Mesmo após uma valorização expressiva de aproximadamente 22% no início de 2026 e diante de um desempenho operacional mais modesto na divisão de minério de ferro, a Vale (VALE3) continua apresentando uma tese de investimento atrativa na avaliação do Itaú BBA.

A instituição financeira manteve sua recomendação de outperform (superar o mercado) para as ações da mineradora e revisou significativamente o preço-alvo das ADRs negociadas em Nova York, elevando-o de US$ 14 para US$ 19 até o final de 2026. Essa atualização representa um potencial de valorização próximo a 18% em relação aos patamares atuais de negociação.

Metais básicos emergem como principal motor de valorização



O principal catalisador para essa reavaliação positiva encontra-se no segmento de metais básicos, particularmente cobre e níquel. O Itaú BBA ajustou para cima suas projeções de Ebitda para os exercícios de 2026 e 2027, mesmo após realizar correções negativas nas estimativas relacionadas à divisão ferrosa.

Para 2026, o Ebitda consolidado estimado foi elevado para US$ 18 bilhões, representando um incremento de 7% em relação à projeção anterior. Dentro desse montante, a divisão de metais básicos passou a responder por US$ 5,1 bilhões, um salto expressivo de 57% frente à estimativa anterior.

Essa revisão reflete principalmente o forte movimento de alta nos preços internacionais dessas commodities, impulsionado por um ambiente de demanda estrutural ampliada vinculada à eletrificação, transição energética e investimentos em infraestrutura global.

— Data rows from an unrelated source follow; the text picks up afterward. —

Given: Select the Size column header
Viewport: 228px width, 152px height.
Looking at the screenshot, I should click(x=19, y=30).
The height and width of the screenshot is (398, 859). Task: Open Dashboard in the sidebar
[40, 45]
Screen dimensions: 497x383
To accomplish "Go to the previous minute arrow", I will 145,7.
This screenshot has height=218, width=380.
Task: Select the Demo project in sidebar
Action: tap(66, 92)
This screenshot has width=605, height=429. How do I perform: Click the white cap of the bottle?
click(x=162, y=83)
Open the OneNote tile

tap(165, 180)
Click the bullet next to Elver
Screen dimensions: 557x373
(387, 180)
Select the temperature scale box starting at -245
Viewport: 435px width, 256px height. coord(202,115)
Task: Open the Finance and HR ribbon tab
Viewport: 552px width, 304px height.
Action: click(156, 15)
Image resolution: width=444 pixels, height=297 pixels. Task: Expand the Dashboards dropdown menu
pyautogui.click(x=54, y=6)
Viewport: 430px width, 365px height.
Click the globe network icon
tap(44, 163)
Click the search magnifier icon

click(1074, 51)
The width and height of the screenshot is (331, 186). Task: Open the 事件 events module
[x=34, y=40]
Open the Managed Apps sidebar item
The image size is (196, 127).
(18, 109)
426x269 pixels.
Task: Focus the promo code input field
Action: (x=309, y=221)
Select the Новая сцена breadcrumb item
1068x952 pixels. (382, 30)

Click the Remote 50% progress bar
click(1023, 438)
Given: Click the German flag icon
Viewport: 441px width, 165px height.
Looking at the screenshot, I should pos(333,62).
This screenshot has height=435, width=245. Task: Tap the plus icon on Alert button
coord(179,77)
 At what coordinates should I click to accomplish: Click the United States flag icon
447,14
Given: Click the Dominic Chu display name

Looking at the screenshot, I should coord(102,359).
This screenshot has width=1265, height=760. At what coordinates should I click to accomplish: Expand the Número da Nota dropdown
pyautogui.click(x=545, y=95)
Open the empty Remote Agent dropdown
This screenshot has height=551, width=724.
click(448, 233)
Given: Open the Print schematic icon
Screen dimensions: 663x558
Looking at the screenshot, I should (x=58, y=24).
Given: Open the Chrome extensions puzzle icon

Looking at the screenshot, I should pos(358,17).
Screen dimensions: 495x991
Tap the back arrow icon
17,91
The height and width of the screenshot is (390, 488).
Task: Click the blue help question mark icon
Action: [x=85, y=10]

Desempenho do minério de ferro apresenta desafios limitados



No aspecto negativo, o segmento de minério de ferro sofreu revisões para baixo, principalmente em função de volumes de produção menores após a atualização do guidance operacional da Vale. O Itaú BBA ajustou suas projeções para vendas e Ebitda da divisão ferrosa, refletindo um cenário de produção abaixo do inicialmente esperado.

Apesar desses ajustes, os analistas destacam que os preços do minério mantêm relativa resiliência, o que ajuda a amortecer o impacto da menor produção. Adicionalmente, o peso reduzido desse segmento no crescimento projetado do Ebitda faz com que o efeito negativo não comprometa substancialmente a tese de investimento como um todo.

Fluxo de capital estrangeiro fortalece posicionamento



Outro elemento central da análise é a dinâmica de fluxo de capital internacional. Com participação de aproximadamente 11,7% na carteira teórica do Ibovespa (IBOV), a Vale tende a ser uma das principais portas de entrada para investidores estrangeiros que buscam exposição ao mercado brasileiro e a commodities metálicas.

Segundo o Itaú BBA, o posicionamento dos investidores locais ainda é relativamente moderado, enquanto a presença de capital estrangeiro vem registrando aumento consistente, criando uma base favorável para a continuidade do movimento de valorização das ações.

Estrutura financeira sólida com perspectiva de dividendos



A estrutura de capital da empresa também reforça a visão positiva. O banco estima que a Vale encerre 2026 com dívida líquida expandida em torno de US$ 15,7 bilhões, nível já próximo do centro da faixa-alvo estabelecida pela companhia, entre US$ 10 bilhões e US$ 20 bilhões, e em trajetória de redução gradual.

Mantida apenas a política de dividendos mínimos, a dívida líquida poderia cair para aproximadamente US$ 12,5 bilhões em 2028, abrindo espaço para distribuições extraordinárias nos exercícios subsequentes. Para o Itaú BBA, essa aceleração no processo de desalavancagem cria uma assimetria positiva relevante para os acionistas.

Em termos de valuation, a Vale negocia atualmente a cerca de 4,8 vezes EV/Ebitda projetado para 2026, com yield médio de fluxo de caixa livre estimado em 8,5% entre 2026 e 2028, patamar considerado atrativo e superior ao observado em pares australianos do setor.